Ecrire ou lire ou même parler de l’histoire de la guerre de libération datant de plus d’un demi siècle intéresse très peu les jeunes et même les moins jeunes lecteurs algériens. C’est du passé disent ils. Cela leur paraît désuet, ringard, parfois pathétique et même douteux quand la mémoire est sélective et édulcorante. Et puis les péripéties quelque fois sanglantes de la cinquantaine d’années d’indépendance qui ont souvent dénaturé les idéaux de novembre 1954 pour en faire une rente politique préjudiciable à la construction d’une nation forte, solidaire et prospère ont généré le désintérêt à l’expression patriotique, celle-ci étant devenue suspecte aux yeux des jeunes générations.

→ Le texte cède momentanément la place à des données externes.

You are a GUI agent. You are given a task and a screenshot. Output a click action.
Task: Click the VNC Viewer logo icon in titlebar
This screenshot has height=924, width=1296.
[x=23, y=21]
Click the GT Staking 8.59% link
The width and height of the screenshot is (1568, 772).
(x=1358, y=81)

Alors, quand on découvre, presque au hasard, un récit de première main, relaté par une vraie moudjahida du maquis intérieur, on ne peut que se réconcilier avec le patriotisme vrai, sincère, fait d’abnégation, de courage et de résistance à la limite du supportable.

C’est ce que nous offre à découvrir, avec la modestie qui sied aux gens d’honneur, Mme Yamina CHERRAD, combattante et veuve de chahid, dans son livre intitulé « Six ans de maquis » (éditions EL KALIMA, 2017).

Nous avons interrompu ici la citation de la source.